Midi Olympique

Oh les gars, on se calme !

- Robert FORT email

On n’était pas encore les Blacks dimanche matin, on n’est pas devenu la Roumanie dimanche soir. Un match de rugby est une savante alchimie qui s’opère entre le niveau « d’ingrédient­s » (comme ils disent) que met chaque équipe, la prestation de l’arbitre, les faits de jeu et tant d’autres grandes et petites choses… Les copains, vous qui avez usés vos crampons sur toutes les pelouses, savez comment ce premier quart d’heure peut conditionn­er un match et comment il est difficile de remettre l’église au milieu du village lorsque les vents mauvais l’en ont fait dériver. Alors ce quart d’heure parlons-en.

Cinquième minute, vous prenez une carton jaune qui, comme l’a suggéré à juste titre un de vos confrères, « relève plus de la loterie balistique que de l’indiscipli­ne ». Trois minutes plus tard votre ouverture, votre maître du jeu, le quitte définitive­ment cédant la place à son remplaçant pas au mieux puisqu’il était malade la veille et la suite l’a confirmé.

Vous avouerez qu’il y a de quoi pourrir une entame de match ! Malgré cela revenus à quinze contre quinze, vous reprenez le score grâce à un essai bien construit. Pas si mal non ! Puis vient la fin de la première mi-temps. Les Écossais pendant plusieurs temps de jeu se cassent casques et protège-dents contre notre défense de ligne et alors survient une « générale » et le dégoupilla­ge de Momo, impardonna­ble certes ! Mais les gars, ne soyons pas naïfs et le commissair­e aux citations le confirmera peut-être après étude circonstan­ciée des images, il y avait sans doute matière à une distributi­on plus équitable des pastilles rouges. D’ailleurs de mon temps c’était plus simple et sans doute finalement plus équitable, l’homme en noir en prenait un de chaque côté et les envoyait se rafraîchir avant tout le monde. Je n’irai pas jusqu’à dire que c’était mieux avant, car la Petite Poucette de notre regretté Michel Serres, va me taxer de « vieux conisme ».

Quoiqu’il en soit, vous voilà de nouveau à quatorze et cela fera au total près de soixante minutes sur un match de quatre-vingts. Imaginez votre premier rideau devenu aussi étanche que le tramail de feu mon pêcheur de grand-père, votre couverture du fond de terrain bouffée au mites, votre mêlée aussi fragilisée que la cabane de mon jardin par la dernière bourrasque océane et vos cocottes aussi désorganis­ées que le poulailler de ma grand-mère lorsque le renard passe sous le grillage.

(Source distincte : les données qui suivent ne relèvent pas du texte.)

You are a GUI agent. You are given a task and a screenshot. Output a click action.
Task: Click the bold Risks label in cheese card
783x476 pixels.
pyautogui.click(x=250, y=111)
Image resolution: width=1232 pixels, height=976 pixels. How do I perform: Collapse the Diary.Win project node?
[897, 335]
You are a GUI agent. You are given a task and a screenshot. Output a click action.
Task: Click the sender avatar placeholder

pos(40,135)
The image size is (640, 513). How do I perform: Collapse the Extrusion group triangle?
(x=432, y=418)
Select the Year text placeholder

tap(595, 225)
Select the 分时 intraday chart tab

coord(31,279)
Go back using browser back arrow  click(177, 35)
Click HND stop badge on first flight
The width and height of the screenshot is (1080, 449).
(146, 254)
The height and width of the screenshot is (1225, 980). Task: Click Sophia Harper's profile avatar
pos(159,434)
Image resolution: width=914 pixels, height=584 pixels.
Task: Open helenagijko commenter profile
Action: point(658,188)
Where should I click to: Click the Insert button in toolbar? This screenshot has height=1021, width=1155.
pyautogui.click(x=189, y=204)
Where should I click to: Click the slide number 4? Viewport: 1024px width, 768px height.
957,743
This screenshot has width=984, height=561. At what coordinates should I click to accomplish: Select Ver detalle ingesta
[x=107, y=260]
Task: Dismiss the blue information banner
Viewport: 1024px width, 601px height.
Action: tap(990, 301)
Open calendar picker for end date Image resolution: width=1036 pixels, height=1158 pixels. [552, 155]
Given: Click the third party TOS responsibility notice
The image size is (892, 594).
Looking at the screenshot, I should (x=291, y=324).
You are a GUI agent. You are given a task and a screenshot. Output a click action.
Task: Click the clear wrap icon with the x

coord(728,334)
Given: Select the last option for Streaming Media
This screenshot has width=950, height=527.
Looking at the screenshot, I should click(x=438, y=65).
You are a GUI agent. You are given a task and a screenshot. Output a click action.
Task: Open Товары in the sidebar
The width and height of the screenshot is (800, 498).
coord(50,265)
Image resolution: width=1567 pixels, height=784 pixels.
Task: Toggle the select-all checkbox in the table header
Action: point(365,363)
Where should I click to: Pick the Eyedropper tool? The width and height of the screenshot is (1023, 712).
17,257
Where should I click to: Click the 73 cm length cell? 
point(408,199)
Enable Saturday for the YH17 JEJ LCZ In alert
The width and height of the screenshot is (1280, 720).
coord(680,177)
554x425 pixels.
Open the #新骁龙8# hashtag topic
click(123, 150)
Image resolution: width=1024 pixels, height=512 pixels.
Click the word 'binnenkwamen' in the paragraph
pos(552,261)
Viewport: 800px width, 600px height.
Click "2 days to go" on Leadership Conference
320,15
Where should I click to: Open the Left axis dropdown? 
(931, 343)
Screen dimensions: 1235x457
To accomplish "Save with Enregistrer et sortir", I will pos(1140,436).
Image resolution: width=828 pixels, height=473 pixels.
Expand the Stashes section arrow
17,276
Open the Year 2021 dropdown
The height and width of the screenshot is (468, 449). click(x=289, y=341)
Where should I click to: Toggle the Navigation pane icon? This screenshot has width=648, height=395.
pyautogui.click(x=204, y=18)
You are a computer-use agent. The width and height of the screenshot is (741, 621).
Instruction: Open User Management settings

Pour finir et alors que vous ne vous effondrez pas pour autant, vous prenez un essai casquette à zéro passe sur un bon contre en touche de votre part. Avouez qu’au final 28 à 17 avec un essai à zéro pour nous en égalité numérique et trois essais pour eux (dont un casquette) à un en infériorit­é, c’est pas Austerlitz mais c’est pas Waterloo non plus.

En inversant les rôles, si les Bleus avaient dans des conditions identiques réalisé le même » exploit » que les Écossais, vous auriez fait les fines bouches et vous seriez questionné­s sur la valeur de la performanc­e et la qualité véritable de l’équipe. Si, si ne niez pas, je vous lis depuis tellement longtemps…

Pour conclure je rappelle qu’en face nous n’avions pas les cadets de « Minge-Cèbes », mais quinze Écossais tout de même, qui jouaient leur honneur devant leur public. Ces Écossais qui viennent de secouer les Irlandais chez eux et de résister au Anglais. Et puisque la règle est de ne pas parler de l’arbitrage, constatons avec élégance que nous, nous avons été arbitrés sur les mêlées (au cours desquelles les victimes sont souvent plus sanctionné­s que les fautifs) et les rucks. Les Écossais l’ont-ils été avec autant de précision et de zèle ? Allez, j’en conviens, on n’a pas été souverains. Mais tout de même les gars on se calme et surtout on ne jette pas le bébé avec l’eau du bain comme dit l’autre, car il ne demande qu’à grandir et il a la vie devant lui.